The Tragedy of the Commons “describes a situation in economic science when individual users, who have open access to a resource unhampered by shared social structures or formal rules that govern access and use, act independently according to their own self-interest and, contrary to the common good of all users, cause depletion of the resource through their uncoordinated action”.

Amdahl’s law is “a formula which gives the theoretical speedup in latency of the execution of a task at fixed workload that can be expected of a system whose resources are improved”.

The Lindy effect: The future life expectancy of some things, such as ideas or technologies, is proportional to their current age. The longer a process sticks around, the more likely it is to last longer. The more things stay the same, the more things stay the same.

An illegal prime, or more generally an illegal number, “represents information which is illegal to possess, utter, propagate, or otherwise transmit in some legal jurisdiction”.

Sturgeon’s law: “ninety percent of everything is crap”. Hanlon’s razor: “never attribute to malice that which is adequately explained by stupidity”.

Betteridge’s law of headlines: Any headline that ends in a question mark can be answered with no. And the Gell-Mann Amnesia effect:

Briefly stated, the Gell-Mann Amnesia effect is as follows. You open the newspaper to an article on some subject you know well. In Murray’s case, physics. In mine, show business. You read the article and see the journalist has absolutely no understanding of either the facts or the issues. Often, the article is so wrong it actually presents the story backward—reversing cause and effect. I call these the “wet streets cause rain” stories. Paper’s full of them.

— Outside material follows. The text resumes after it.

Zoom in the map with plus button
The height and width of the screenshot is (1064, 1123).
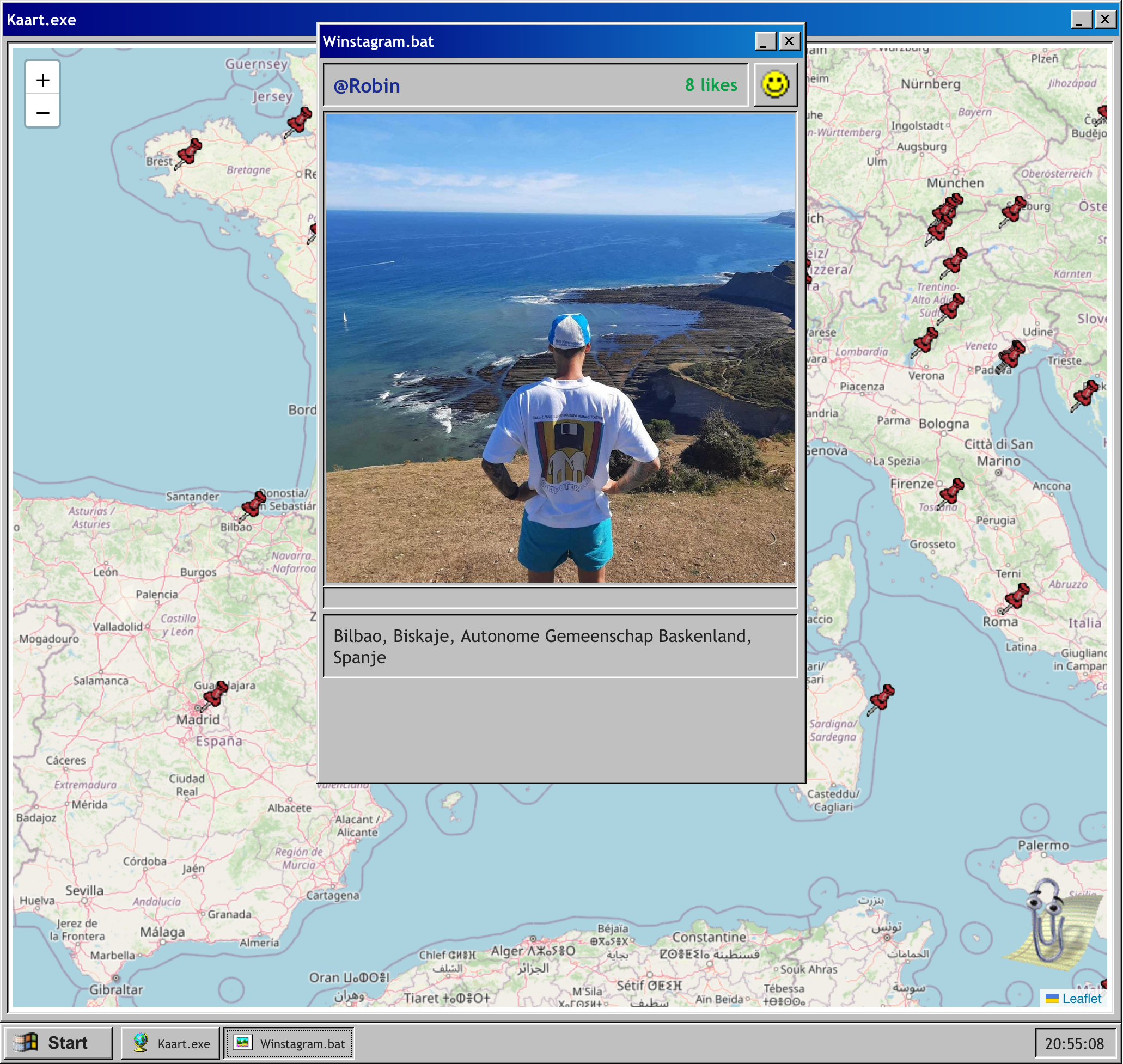click(42, 80)
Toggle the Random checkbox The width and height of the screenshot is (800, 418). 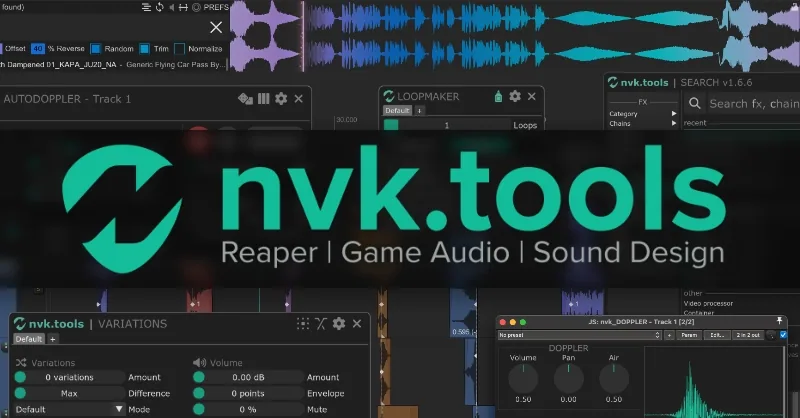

In any case, you read with exasperation or amusement the multiple errors in a story, and then turn the page to national or international affairs, and read as if the rest of the newspaper was somehow more accurate about Palestine than the baloney you just read. You turn the page, and forget what you know.

A garden-path sentence is most-likely to be read incorrectly the first time around, as common assumptions lure the reader into incorrect parsing they must backtrack from. For example: “The complex houses married and single soldiers”.

The bouba / kiki effect is a form of synesthesia (or ideasthesia), an abstract analogy between modalities, where sounds are associated with certain shape qualities.

A micromort is a unit measurement of risk defined as a one in a million chance of death.

Hapax legomenon are words or phrases that only appear once within a corpus.

Serendipity is an unplanned and fortunate discovery. The Baader–Meinhof phenomenon is when you learn something and suddenly start seeing it everywhere. Synchronicity is to believe there is meaning to these coincidences.